*** Recorded information Section Begins ***
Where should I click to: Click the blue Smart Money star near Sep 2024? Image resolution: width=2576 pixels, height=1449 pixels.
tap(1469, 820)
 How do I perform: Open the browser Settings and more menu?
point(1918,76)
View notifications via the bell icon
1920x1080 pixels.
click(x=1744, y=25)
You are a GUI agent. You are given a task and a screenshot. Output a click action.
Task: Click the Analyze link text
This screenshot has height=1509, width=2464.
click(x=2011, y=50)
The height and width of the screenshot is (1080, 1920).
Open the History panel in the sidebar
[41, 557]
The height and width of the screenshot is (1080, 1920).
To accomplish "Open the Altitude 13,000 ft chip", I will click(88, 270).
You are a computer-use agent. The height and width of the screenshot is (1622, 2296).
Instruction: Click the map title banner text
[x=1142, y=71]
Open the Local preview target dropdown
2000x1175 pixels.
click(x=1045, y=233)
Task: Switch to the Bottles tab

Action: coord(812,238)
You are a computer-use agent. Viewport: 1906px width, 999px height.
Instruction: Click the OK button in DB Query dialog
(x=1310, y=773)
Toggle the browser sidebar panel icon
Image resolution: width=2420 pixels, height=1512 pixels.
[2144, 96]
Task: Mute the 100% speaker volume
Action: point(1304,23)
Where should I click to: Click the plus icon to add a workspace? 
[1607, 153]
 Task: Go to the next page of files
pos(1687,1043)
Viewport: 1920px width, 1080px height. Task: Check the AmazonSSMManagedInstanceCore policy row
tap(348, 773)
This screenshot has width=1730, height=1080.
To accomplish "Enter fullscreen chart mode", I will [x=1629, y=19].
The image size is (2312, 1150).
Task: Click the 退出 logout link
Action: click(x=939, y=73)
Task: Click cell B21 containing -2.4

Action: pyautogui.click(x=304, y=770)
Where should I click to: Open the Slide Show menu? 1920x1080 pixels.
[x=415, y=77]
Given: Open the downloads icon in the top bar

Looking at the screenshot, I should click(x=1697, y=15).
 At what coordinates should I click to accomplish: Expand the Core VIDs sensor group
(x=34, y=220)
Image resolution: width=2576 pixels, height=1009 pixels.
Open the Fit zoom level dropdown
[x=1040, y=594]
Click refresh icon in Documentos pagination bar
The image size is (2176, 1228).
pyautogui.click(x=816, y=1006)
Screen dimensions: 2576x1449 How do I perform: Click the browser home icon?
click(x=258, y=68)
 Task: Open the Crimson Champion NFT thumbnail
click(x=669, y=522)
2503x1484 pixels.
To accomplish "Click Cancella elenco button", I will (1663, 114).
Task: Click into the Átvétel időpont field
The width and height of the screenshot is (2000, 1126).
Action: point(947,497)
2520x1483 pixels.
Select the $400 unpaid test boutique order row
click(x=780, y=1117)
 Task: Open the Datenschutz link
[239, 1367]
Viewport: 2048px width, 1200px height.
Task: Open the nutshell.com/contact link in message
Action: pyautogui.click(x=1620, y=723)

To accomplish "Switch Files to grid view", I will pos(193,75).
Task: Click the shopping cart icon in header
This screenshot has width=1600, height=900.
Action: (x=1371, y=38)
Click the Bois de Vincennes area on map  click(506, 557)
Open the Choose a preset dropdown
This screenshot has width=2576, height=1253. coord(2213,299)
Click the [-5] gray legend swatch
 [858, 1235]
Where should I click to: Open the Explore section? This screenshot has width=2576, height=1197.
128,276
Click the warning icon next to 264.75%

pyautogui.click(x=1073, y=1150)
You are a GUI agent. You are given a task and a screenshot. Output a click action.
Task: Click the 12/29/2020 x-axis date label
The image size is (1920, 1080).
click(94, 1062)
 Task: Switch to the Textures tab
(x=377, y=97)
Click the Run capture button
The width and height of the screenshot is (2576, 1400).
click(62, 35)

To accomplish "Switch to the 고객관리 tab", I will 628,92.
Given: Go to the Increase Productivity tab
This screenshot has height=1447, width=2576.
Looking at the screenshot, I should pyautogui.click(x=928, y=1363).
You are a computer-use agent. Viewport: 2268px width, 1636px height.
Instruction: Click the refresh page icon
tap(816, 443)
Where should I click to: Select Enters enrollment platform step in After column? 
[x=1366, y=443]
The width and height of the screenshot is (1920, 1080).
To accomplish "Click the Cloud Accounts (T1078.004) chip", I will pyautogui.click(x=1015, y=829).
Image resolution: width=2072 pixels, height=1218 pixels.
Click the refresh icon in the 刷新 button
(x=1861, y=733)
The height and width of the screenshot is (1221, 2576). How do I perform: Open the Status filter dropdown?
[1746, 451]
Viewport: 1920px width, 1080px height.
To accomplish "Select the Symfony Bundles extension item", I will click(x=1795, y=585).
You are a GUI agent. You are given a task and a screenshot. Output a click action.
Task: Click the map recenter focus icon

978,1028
*** Recorded information Section Ends ***
Task objective. Everything from the first line of the data through the line holding "Task: Click the Analyze link text" should be output exactly, and no other lines.

Your solution.
Where should I click to: Click the blue Smart Money star near Sep 2024? Image resolution: width=2576 pixels, height=1449 pixels.
tap(1469, 820)
 How do I perform: Open the browser Settings and more menu?
point(1918,76)
View notifications via the bell icon
1920x1080 pixels.
click(x=1744, y=25)
You are a GUI agent. You are given a task and a screenshot. Output a click action.
Task: Click the Analyze link text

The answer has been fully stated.